Find every line in the records that contains the word "Open" and copy each of those lines.
== == ==
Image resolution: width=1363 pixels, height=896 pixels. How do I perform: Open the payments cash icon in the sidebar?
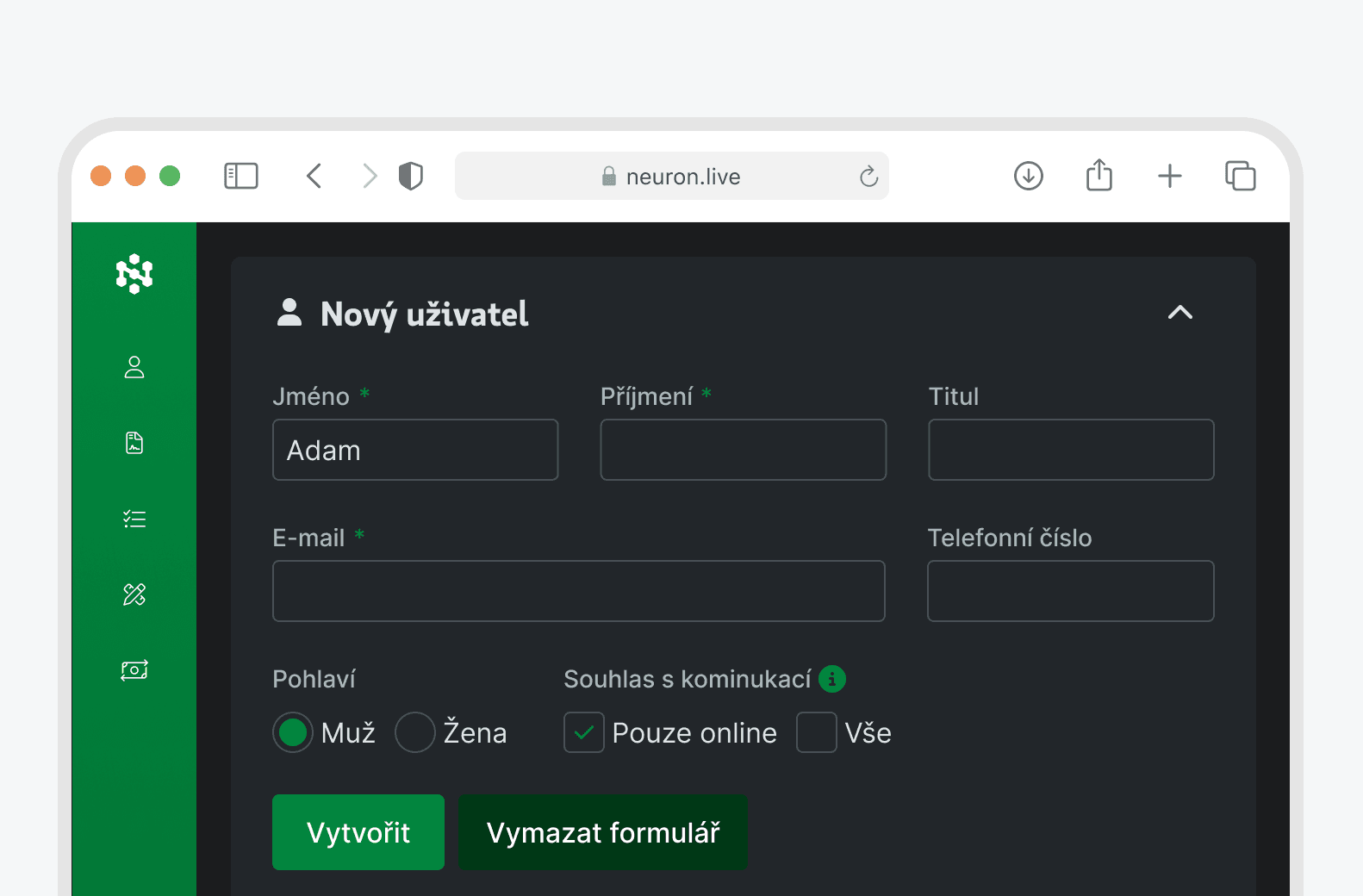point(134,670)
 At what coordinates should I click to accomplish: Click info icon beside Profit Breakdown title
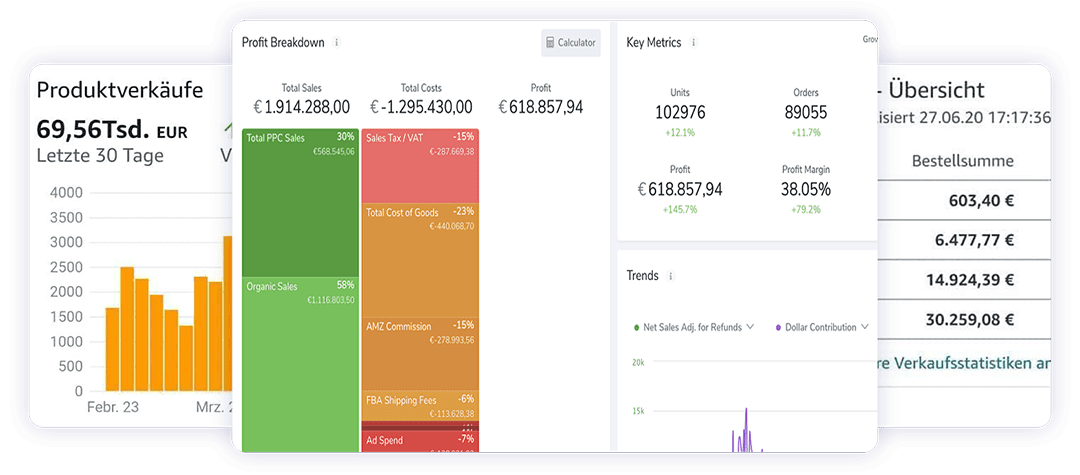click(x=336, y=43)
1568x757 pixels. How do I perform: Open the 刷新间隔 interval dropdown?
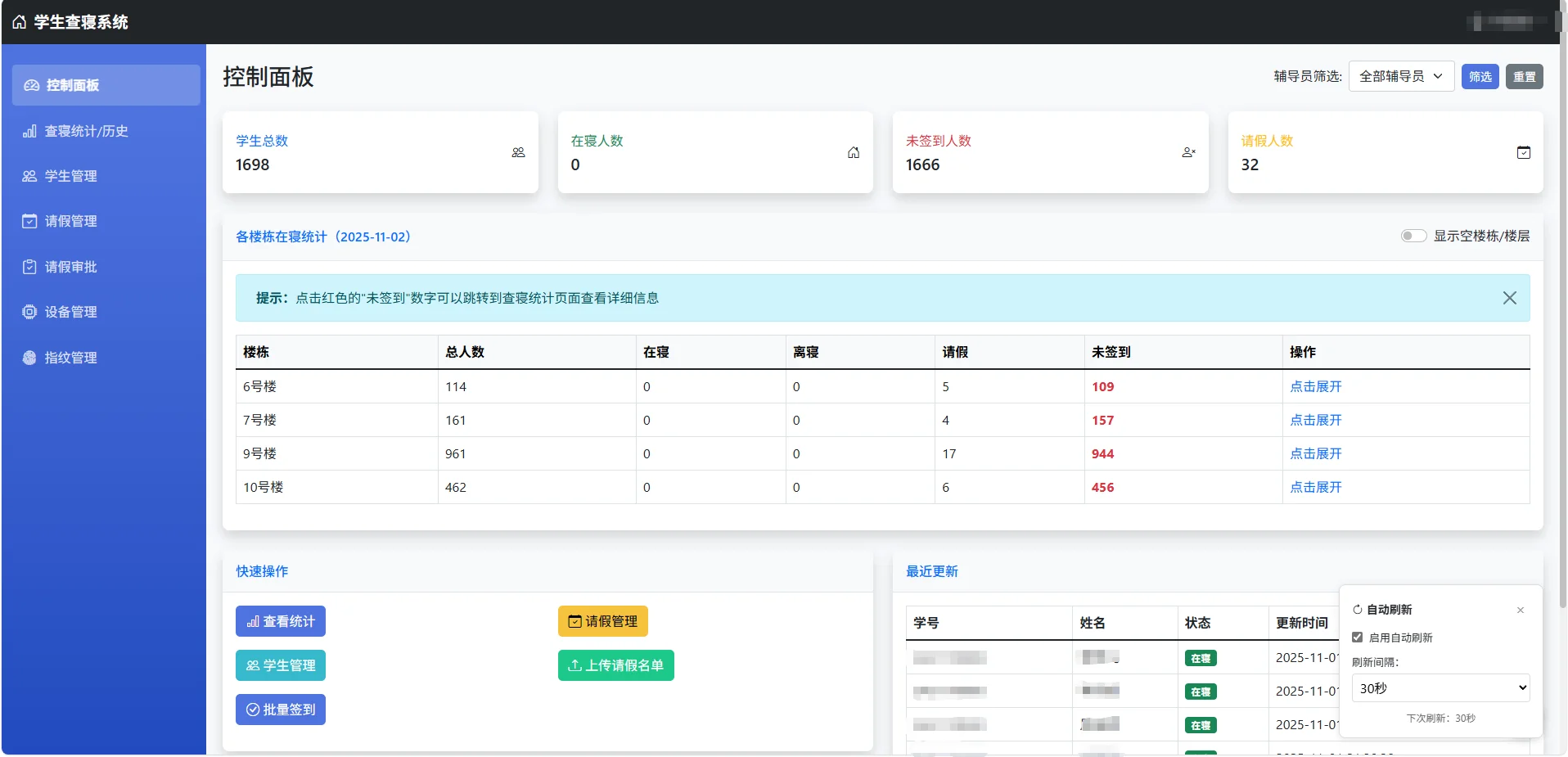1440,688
== == ==
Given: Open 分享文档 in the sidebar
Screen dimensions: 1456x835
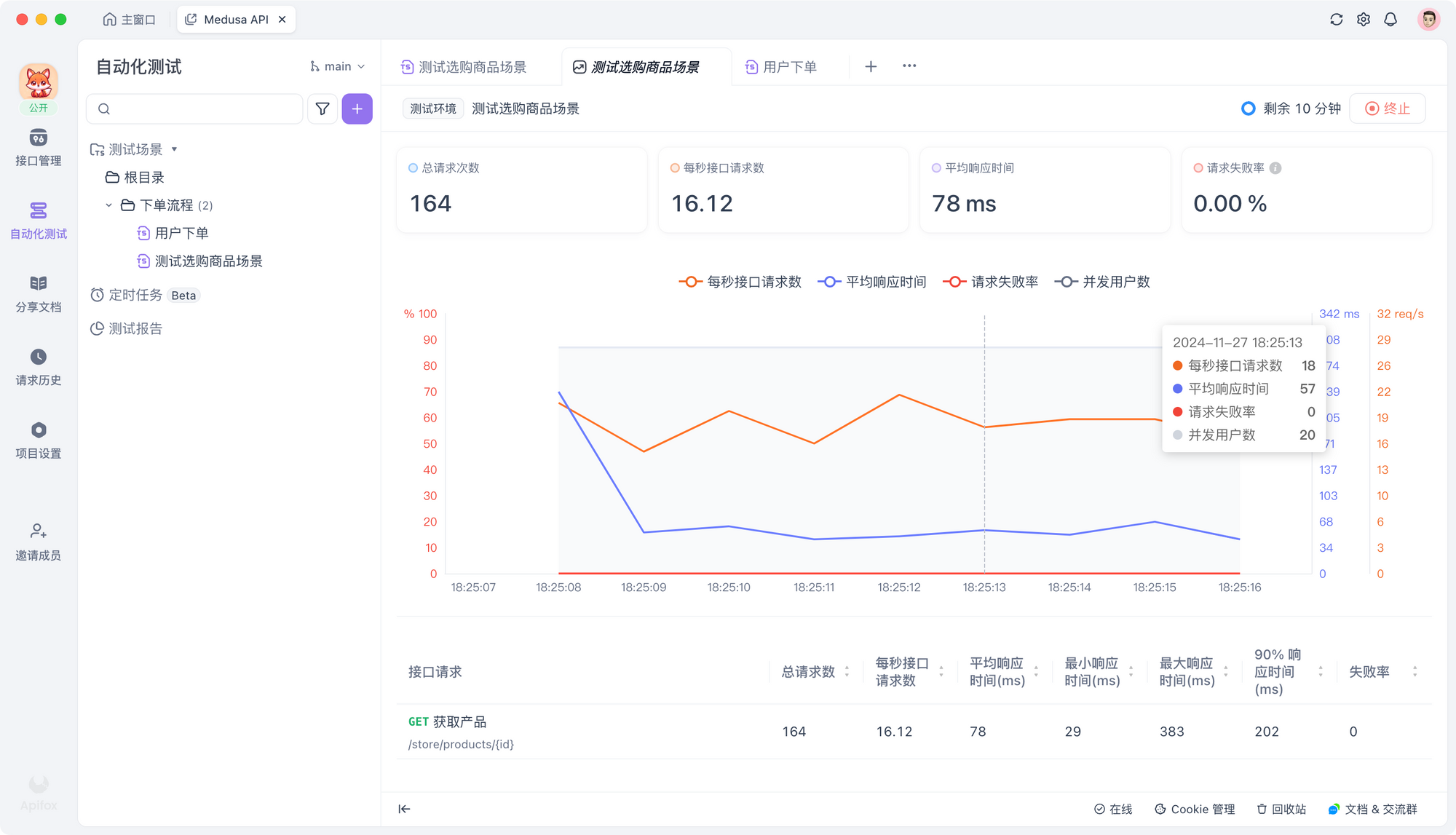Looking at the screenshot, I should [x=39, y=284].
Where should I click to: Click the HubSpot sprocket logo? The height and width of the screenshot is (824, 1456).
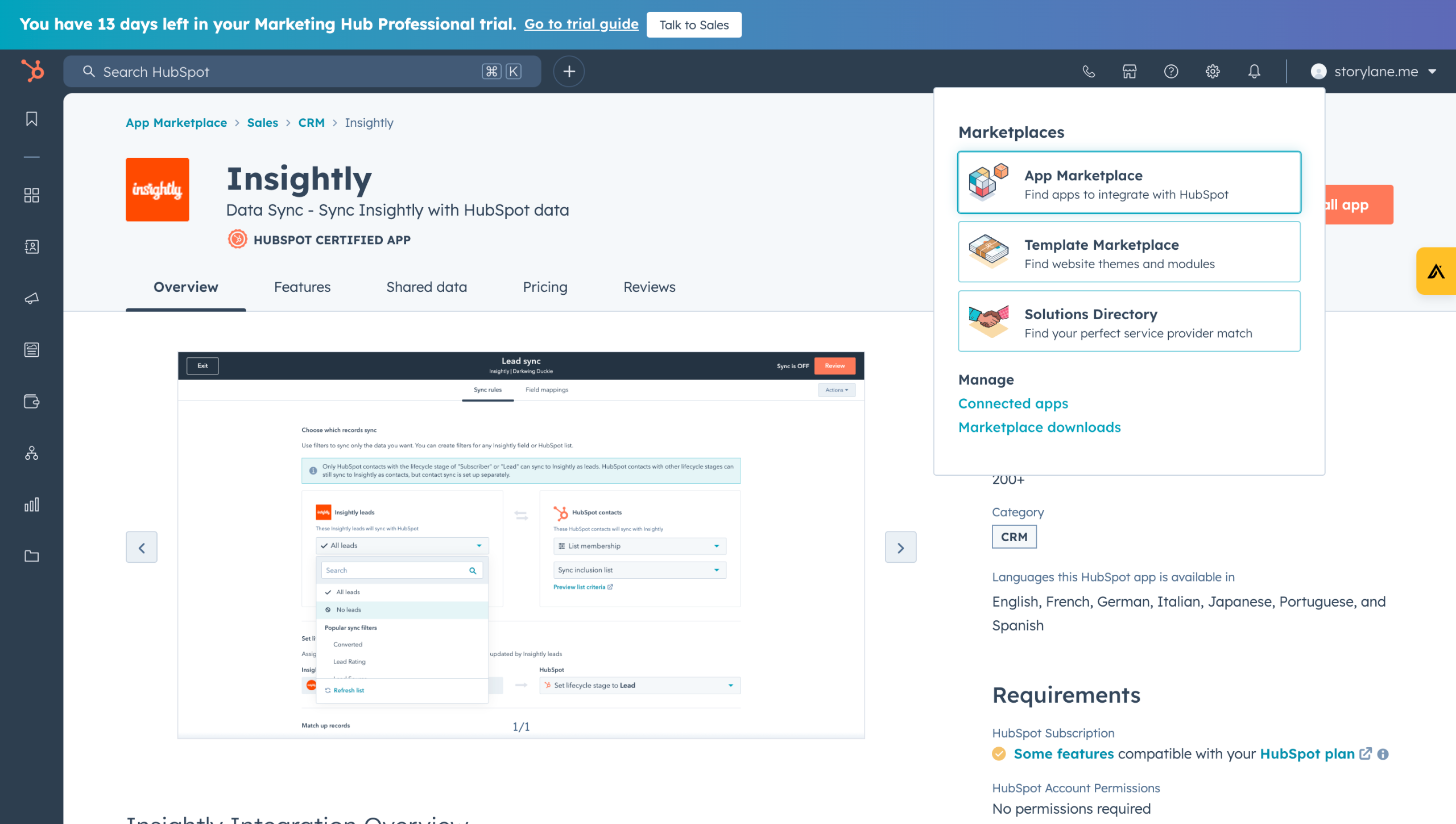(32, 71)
== == ==
Exercise output
Image resolution: width=1363 pixels, height=896 pixels. How do I perform: Open the payments cash icon in the sidebar?
1568x757 pixels. How do I perform: Open the 刷新间隔 interval dropdown?
Given: Open 分享文档 in the sidebar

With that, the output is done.